Before Obama's Statement
Rep. Keith Ellison (D-MN), the first Muslim elected to Congress, stated strongly that the Democratic Party should stand for freedom of religion.
"There's also a more important principle at work here: And that is that the transnational terrorists who committed this outrageous act on 9/11, they are arguing that America is at war with Islam," said Ellison. "The way to undermine and counteract that false narrative is to stand on our sacredly held beliefs of religious liberty. That's how we demonstrate that, no, America is a country...for everyone where people worship as they see fit. The problem with stopping this Islamic center is that it implies that the Muslim world is responsible for it, when it was al Qaeda that was responsible."
The office of Sen. Kirsten Gillibrand (D-NY) came out with a statement three weeks ago: "The community board, which includes many people who lived through the 9/11 attacks, overwhelmingly voted to approve this proposal and Senator Gillibrand supports the board's decision."

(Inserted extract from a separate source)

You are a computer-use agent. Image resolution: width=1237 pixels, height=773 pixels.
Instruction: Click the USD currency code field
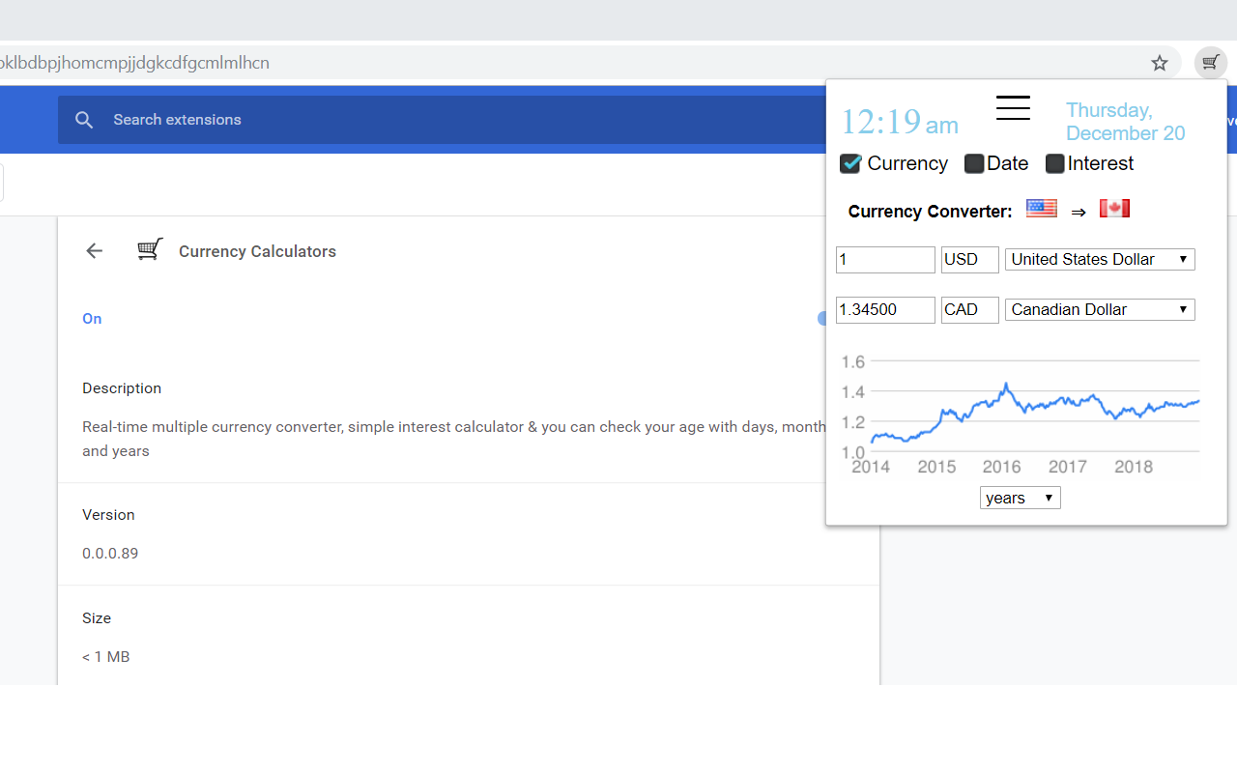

Rep. Carolyn Maloney (D-NY) also said: "While I understand some of the strong emotions this proposal has created, I believe that preventing the project from being built would run counter to our proud constitutional rights of freedom of speech, freedom of religion, and freedom to assemble. I stand with many in our community, including Mayor Bloomberg and the local community board, in supporting the rights of the project's planners to build in lower Manhattan, which I believe will signal to the world that the terrorists will never be able to destroy the American traditions of openness and tolerance."
Rep. Jerrold Nadler (D-NY), whose district includes Ground Zero, also said three weeks ago: "As an elected official who believes strongly in the separation of church and state, I contend that the government has no business deciding whether there should or should not be a Muslim house of worship near Ground Zero. And, as a representative of New Yorkers of all faiths and cultures, I find the singling out of Muslim-Americans -- because of their faith -- for animus and hate to be shameful and divisive. We should instead work toward building tolerance and understanding."
Gov. Charlie Crist (I-FL), the ex-Republican who is widely believed to be a potential vote for Democrats if he wins his Senate race, voiced his support the day after Obama's remarks. "We are a country in my view that stands for freedom of religion. You know, respect for others," Crist told CNN. "I know there are sensitivities and I understand that, but I think Mayor Bloomberg is right and I think the President is right."
(This post has been added to since its original publication.)